El eurodiputado electo de Junts, Toni Comín, ha vuelto a desmentir las acusaciones de acoso sexual y psicológico que se le atribuyen, a pesar de la existencia de una resolución del Parlamento Europeo que concluye que hay “pruebas suficientes” para llevar el caso ante la justicia. El documento, adelantado este martes por el diario Ara, recoge los resultados de una investigación interna iniciada a raíz de la denuncia presentada por un exasistente parlamentario. En un comunicado, Comín ha reiterado su posición y ha asegurado que las acusaciones son completamente falsas. Según afirma, dispone de pruebas y testimonios que demostrarían la falta de fundamento de los hechos denunciados. Además, ha calificado la resolución de la cámara europea de “absolutamente preliminar” y ha criticado que no se le haya comunicado formalmente el resultado de la investigación ni se le haya dado la oportunidad de defenderse.

El político también ha denunciado que el procedimiento se ha llevado a cabo sin garantizar el principio de contradicción entre las partes. En este sentido, ha remarcado que no ha sido citado en ningún momento para ofrecer su versión de los hechos, hecho que, a su parecer, resta garantías al proceso. De acuerdo con la información publicada por Ara, el informe de los servicios del Parlamento Europeo identifica diversos testimonios que considera “creíbles” y que avalarían las acusaciones formuladas por el exasistente. El texto apunta que la conducta atribuida a Comín podría ser considerada acoso tanto psicológico como sexual según la normativa interna de las instituciones europeas.

Comín advierte de acciones legales

La resolución también apuesta por continuar con el procedimiento y prevé ofrecer apoyo financiero al denunciante para que pueda llevar el caso ante la justicia ordinaria. Esta posibilidad refuerza el recorrido legal de la denuncia más allá del ámbito institucional europeo. Por su parte, Comín ha advertido que se reserva el derecho de emprender acciones legales contra las personas que considera responsables de una denuncia falsa con fines difamatorios. También ha expresado sorpresa por el hecho de que la resolución, fechada el 29 de septiembre del año pasado, se haya hecho pública meses después de su elaboración.
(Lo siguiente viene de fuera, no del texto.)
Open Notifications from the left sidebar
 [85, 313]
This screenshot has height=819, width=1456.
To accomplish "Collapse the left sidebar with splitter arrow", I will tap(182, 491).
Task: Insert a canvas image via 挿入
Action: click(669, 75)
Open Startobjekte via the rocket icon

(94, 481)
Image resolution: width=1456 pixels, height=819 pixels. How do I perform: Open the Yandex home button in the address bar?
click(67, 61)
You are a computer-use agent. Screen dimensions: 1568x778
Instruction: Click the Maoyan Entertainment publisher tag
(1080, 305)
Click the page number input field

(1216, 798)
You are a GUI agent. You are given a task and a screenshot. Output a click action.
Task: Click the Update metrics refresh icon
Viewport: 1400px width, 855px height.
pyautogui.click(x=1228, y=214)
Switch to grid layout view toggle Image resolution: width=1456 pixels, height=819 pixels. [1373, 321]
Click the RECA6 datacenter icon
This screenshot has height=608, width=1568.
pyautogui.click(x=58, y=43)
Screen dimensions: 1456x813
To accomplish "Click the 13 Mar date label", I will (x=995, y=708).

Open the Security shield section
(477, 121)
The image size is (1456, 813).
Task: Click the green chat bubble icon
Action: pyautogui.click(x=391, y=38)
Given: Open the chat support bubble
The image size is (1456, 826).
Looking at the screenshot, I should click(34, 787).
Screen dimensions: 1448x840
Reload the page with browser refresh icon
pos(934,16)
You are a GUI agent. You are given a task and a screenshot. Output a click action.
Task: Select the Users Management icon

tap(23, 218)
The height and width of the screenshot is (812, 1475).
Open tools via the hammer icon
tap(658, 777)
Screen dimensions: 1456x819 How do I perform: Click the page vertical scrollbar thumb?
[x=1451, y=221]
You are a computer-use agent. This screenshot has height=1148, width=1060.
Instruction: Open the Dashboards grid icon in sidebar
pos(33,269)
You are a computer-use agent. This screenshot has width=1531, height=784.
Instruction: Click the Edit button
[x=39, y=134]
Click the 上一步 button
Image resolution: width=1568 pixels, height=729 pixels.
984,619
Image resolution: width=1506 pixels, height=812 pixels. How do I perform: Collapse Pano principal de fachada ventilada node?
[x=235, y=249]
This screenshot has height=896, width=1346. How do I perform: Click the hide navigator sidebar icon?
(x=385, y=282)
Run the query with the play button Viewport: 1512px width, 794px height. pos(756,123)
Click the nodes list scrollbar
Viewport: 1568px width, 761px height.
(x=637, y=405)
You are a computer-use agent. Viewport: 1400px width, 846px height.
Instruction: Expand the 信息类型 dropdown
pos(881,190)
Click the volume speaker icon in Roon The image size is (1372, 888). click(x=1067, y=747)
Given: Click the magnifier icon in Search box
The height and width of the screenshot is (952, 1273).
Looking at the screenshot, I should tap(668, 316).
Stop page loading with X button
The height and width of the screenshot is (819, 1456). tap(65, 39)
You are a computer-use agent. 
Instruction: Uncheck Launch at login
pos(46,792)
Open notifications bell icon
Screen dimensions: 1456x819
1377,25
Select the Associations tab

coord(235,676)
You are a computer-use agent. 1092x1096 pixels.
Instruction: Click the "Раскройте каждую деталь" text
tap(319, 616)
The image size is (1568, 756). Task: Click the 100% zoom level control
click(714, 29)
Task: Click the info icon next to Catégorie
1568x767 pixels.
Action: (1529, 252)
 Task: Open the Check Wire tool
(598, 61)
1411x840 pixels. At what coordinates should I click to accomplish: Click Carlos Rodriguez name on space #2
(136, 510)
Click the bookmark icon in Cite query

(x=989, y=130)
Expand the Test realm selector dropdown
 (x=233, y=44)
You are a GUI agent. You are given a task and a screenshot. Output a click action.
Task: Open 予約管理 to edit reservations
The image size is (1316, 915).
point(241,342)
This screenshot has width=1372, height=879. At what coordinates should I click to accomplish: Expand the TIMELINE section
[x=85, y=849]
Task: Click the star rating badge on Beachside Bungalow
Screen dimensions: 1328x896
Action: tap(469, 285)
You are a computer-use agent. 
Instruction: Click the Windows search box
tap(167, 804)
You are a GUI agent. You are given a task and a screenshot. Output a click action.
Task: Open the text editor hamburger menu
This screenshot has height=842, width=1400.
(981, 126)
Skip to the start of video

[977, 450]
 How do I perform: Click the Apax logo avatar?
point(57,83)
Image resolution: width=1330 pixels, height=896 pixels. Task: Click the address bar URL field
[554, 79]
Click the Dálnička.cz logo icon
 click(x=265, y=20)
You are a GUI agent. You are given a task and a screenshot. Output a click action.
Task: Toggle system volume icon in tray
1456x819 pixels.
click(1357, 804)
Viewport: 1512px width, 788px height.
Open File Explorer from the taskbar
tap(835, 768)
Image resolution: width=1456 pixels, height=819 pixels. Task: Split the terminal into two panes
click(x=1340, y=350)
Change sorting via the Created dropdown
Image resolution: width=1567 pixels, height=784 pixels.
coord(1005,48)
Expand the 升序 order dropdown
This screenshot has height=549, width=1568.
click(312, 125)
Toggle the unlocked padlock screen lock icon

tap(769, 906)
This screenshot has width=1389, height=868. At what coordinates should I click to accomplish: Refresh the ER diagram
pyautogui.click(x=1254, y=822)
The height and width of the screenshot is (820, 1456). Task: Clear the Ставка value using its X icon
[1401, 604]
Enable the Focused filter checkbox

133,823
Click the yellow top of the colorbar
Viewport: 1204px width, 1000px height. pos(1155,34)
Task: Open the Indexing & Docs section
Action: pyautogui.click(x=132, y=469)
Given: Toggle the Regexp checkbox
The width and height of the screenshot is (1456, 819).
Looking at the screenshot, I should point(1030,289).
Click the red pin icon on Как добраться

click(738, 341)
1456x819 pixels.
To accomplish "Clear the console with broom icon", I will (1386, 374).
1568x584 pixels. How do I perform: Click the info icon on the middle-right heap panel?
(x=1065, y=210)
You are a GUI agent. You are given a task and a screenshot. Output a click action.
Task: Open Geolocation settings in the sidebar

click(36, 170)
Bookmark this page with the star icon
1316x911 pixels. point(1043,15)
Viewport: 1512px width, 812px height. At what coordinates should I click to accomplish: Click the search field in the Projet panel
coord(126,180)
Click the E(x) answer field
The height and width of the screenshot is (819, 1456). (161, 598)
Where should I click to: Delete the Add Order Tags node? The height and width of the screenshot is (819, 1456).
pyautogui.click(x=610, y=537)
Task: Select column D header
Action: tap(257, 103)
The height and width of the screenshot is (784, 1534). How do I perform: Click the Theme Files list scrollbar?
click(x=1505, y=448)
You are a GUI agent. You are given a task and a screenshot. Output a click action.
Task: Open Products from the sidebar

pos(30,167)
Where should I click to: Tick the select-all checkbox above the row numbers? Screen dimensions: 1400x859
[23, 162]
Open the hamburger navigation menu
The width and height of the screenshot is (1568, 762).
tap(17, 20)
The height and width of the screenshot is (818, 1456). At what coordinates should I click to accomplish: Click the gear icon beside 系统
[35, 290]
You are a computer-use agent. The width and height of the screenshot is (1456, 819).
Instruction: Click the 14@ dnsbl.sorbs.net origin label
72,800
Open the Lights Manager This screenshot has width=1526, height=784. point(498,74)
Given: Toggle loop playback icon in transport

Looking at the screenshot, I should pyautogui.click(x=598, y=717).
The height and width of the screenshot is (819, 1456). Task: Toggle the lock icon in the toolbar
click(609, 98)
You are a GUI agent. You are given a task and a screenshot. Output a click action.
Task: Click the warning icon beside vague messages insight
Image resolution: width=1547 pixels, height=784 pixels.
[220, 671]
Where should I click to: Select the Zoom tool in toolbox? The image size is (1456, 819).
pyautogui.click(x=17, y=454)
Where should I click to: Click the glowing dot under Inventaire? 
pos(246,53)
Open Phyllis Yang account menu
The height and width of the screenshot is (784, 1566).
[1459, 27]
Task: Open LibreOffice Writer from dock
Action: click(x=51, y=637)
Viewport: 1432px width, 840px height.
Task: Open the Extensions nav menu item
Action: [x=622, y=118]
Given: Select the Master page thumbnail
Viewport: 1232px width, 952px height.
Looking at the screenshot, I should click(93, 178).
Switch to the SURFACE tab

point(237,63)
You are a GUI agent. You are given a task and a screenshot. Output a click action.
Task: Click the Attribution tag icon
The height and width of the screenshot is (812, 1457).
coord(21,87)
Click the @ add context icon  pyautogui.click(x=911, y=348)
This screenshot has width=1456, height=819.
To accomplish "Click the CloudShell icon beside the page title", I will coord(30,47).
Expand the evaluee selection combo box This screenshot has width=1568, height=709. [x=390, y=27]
Desde Junts, se ha indicado que el caso se encuentra en manos de la Comisión de Garantías del partido, que está analizando los detalles. La formación ha asegurado que hará pública una decisión cuando este órgano interno haya resuelto la cuestión. Las acusaciones se hicieron públicas en enero del año pasado, cuando el exasistente presentó la denuncia ante el Comité Consultivo del Parlamento Europeo. En aquel momento, Comín ya negó los hechos y expresó confianza en la investigación. En el comunicado actual, ha querido insistir en que la persona denunciante no ha trabajado nunca directamente bajo su responsabilidad.